According to industry sources on June 17, HanWool Semiconductor recently signed a memorandum of understanding with Fukui Murata for joint equipment development.
Fukui Murata, located in Japan’s Fukui Prefecture, is Murata Manufacturing’s manufacturing subsidiary and serves as the group’s largest domestic MLCC production base. Often called Murata’s “mother factory,” it handles new product development, mass-production processes, and production equipment. Technologies and equipment validated at Fukui Murata are then deployed across other Murata manufacturing sites worldwide.
“Murata has been seeking rapid capacity expansion to address tightening MLCC supply and has recently engaged with HanWool Semiconductor,” an industry source explained. “Since Fukui Murata serves as the group’s mother factory, successful completion of this project could lead to broader deployment across Murata’s global operations.”
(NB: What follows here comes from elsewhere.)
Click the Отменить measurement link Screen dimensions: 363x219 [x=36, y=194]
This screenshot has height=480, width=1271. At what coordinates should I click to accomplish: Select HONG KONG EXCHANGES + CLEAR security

During its fiscal 2025 earnings briefing on April 30, Murata announced plans to invest around 80 billion yen in additional capital expenditures during fiscal years 2026 and 2027 to support demand for data center capacitors. The company said this investment would primarily expand MLCC production for artificial intelligence data center applications.
The equipment being jointly developed is understood to be an MFS Mounter, a streamlined version of the margin formation process used in advanced MLCC manufacturing.
MLCCs are made by stacking hundreds of ceramic sheets printed with internal electrodes. In conventional designs, electrodes don’t extend to the edge of the sheet to prevent short circuits. This unprinted edge area is called the margin.
Because the center section with electrodes is thicker than the margins, stacking hundreds of sheets can create height differences that lead to warpage during compression. Distorted electrodes can reduce capacitor reliability and increase the risk of failure at lower operating voltages.
The margin formation process solves this by extending electrodes across the full width of the sheet and then attaching thin ceramic layers to the cut edges to create the margin structure. This approach increases effective electrode area, improves capacitance, and reduces reliability issues caused by electrode deformation.
The margin formation process traditionally requires multiple production stages and separate pieces of equipment. The MFS Mounter being developed by HanWool Semiconductor and Murata integrates multiple process steps into a single platform, improving manufacturing efficiency while reducing defects from material transfer between processes.
Because the system combines several production stages into one tool, it’s technically challenging to design and implement.
If the project moves to commercial deployment, HanWool Semiconductor would become a supplier to both the world’s largest MLCC manufacturer, Murata, and the second-largest producer, Samsung Electro-Mechanics. Industry sources familiar with the matter said Murata is seeking rapid equipment development, and HanWool Semiconductor could secure substantial orders if it successfully meets the customer’s requirements.